Reduce API calls by caching frequently accessed data:

from functools import lru_cache
import time

@lru_cache(maxsize=100)
def get_ticket_cached(ticket_id):
    """Get ticket with 5-minute cache."""
    return requests.get(
        f"{BASE_URL}/tickets/{ticket_id}",
        headers=HEADERS
    ).json()

# Clear cache periodically
def clear_ticket_cache():
    get_ticket_cached.cache_clear()

2. Batch Operations

Instead of making many individual requests, batch operations where possible:

# Bad: Many individual requests
for ticket_id in ticket_ids:
    response = requests.get(f"{BASE_URL}/tickets/{ticket_id}")

# Better: Use list endpoint with filtering
response = requests.get(
    f"{BASE_URL}/tickets",
    params={"limit": 500}
)

3. Use Webhooks

For real-time updates, consider using webhooks instead of polling:

# Bad: Polling every minute
while True:
    tickets = get_updated_tickets()
    process(tickets)
    time.sleep(60)

# Better: Receive webhook notifications
# (Configure webhook in dashboard)

4. Implement Circuit Breakers

Prevent cascading failures when rate limited:

class CircuitBreaker:
    def __init__(self, failure_threshold=5, reset_timeout=60):
        self.failure_count = 0
        self.failure_threshold = failure_threshold
        self.reset_timeout = reset_timeout
        self.last_failure_time = None
        self.state = "closed"  # closed, open, half-open

    def call(self, func, *args, **kwargs):
        if self.state == "open":
            if time.time() - self.last_failure_time > self.reset_timeout:
                self.state = "half-open"
            else:
                raise Exception("Circuit breaker is open")

        try:
            result = func(*args, **kwargs)
            if self.state == "half-open":
                self.state = "closed"
                self.failure_count = 0
            return result
        except Exception as e:
            self.failure_count += 1
            self.last_failure_time = time.time()
            if self.failure_count >= self.failure_threshold:
                self.state = "open"
            raise e

5. Monitor Your Usage

Track your API usage to stay within limits:

import logging

class APIClient:
    def __init__(self):
        self.request_count = 0
        self.window_start = time.time()

    def make_request(self, method, endpoint, **kwargs):
        # Reset counter every minute
        if time.time() - self.window_start > 60:
            logging.info(f"Made {self.request_count} requests in last minute")
            self.request_count = 0
            self.window_start = time.time()

        self.request_count += 1

        # Warn if approaching limit
        if self.request_count > 150:  # 75% of 200 limit
            logging.warning(f"Approaching rate limit: {self.request_count} requests")

        return requests.request(method, f"{BASE_URL}{endpoint}", **kwargs)

Rate Limit FAQs

Q: Do rate limits apply per API key or per user?

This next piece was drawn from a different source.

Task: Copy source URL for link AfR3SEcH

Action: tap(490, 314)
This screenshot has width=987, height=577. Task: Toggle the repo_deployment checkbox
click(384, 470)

Rate limits apply per API key. Each key has its own quota.

Q: Are there different limits for different endpoints?

No, all endpoints share the same rate limit based on your key type.

Q: What happens if I consistently exceed rate limits?

Requests will be rejected with 429 errors. Consider: - Optimizing your code to make fewer requests - Caching responses - Upgrading to an admin API key

Q: Do failed requests count against the limit?

Yes, all requests count regardless of outcome.

Q: Is there a burst allowance?

The limit is enforced as a sliding window. Brief bursts may be allowed, but sustained high volume will trigger rate limiting.